Goal of the exercise - Give back only the line containing "images' state text" and every line after it through the end of the data below, transcribed exactly.

»»

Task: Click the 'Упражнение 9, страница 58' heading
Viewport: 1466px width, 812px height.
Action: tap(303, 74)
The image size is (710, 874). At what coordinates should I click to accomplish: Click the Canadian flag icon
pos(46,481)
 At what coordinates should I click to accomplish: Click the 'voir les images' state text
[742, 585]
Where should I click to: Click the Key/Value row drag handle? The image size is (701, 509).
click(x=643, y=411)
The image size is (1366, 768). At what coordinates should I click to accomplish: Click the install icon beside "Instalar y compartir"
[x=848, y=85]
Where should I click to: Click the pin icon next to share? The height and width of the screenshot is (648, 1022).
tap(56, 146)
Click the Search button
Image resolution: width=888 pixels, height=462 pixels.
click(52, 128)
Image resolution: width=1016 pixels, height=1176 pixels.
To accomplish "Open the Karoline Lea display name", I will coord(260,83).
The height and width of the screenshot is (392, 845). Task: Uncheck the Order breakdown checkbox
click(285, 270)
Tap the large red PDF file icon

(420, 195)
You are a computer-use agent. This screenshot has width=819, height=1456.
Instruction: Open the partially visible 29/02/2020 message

««

Response -
 At what coordinates should I click to accomplish: Click the 'voir les images' state text
[742, 585]
Where should I click to: Click the Key/Value row drag handle? The image size is (701, 509).
click(x=643, y=411)
The image size is (1366, 768). At what coordinates should I click to accomplish: Click the install icon beside "Instalar y compartir"
[x=848, y=85]
Where should I click to: Click the pin icon next to share? The height and width of the screenshot is (648, 1022).
tap(56, 146)
Click the Search button
Image resolution: width=888 pixels, height=462 pixels.
click(52, 128)
Image resolution: width=1016 pixels, height=1176 pixels.
To accomplish "Open the Karoline Lea display name", I will coord(260,83).
The height and width of the screenshot is (392, 845). Task: Uncheck the Order breakdown checkbox
click(285, 270)
Tap the large red PDF file icon

(420, 195)
You are a computer-use agent. This screenshot has width=819, height=1456.
Instruction: Open the partially visible 29/02/2020 message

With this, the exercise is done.